═══ Data supplied ═══

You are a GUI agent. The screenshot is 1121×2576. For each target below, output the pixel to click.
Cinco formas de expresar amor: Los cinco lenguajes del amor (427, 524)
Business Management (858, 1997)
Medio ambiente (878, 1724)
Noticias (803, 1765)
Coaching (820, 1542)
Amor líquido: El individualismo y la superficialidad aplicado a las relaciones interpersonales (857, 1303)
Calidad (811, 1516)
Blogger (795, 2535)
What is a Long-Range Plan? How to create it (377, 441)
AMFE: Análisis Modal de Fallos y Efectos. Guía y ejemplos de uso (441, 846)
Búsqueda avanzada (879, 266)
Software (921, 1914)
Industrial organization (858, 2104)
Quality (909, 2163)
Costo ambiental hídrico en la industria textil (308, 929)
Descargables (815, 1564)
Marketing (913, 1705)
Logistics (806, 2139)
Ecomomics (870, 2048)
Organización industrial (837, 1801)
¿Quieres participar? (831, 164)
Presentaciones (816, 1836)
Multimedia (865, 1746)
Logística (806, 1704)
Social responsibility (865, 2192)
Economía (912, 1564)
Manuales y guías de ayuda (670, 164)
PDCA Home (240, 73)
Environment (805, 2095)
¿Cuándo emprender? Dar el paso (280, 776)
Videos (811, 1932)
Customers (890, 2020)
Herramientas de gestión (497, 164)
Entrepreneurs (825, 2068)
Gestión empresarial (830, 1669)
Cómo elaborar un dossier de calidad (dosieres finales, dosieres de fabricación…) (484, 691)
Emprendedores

═══

### Given instruction:
Copy the rows from the beginning up to and including the line with "Coaching (820, 1542)", but put "Environment" in place of "Medio ambiente" and keep everything else the same.

### Solution to this problem:
You are a GUI agent. The screenshot is 1121×2576. For each target below, output the pixel to click.
Cinco formas de expresar amor: Los cinco lenguajes del amor (427, 524)
Business Management (858, 1997)
Environment (878, 1724)
Noticias (803, 1765)
Coaching (820, 1542)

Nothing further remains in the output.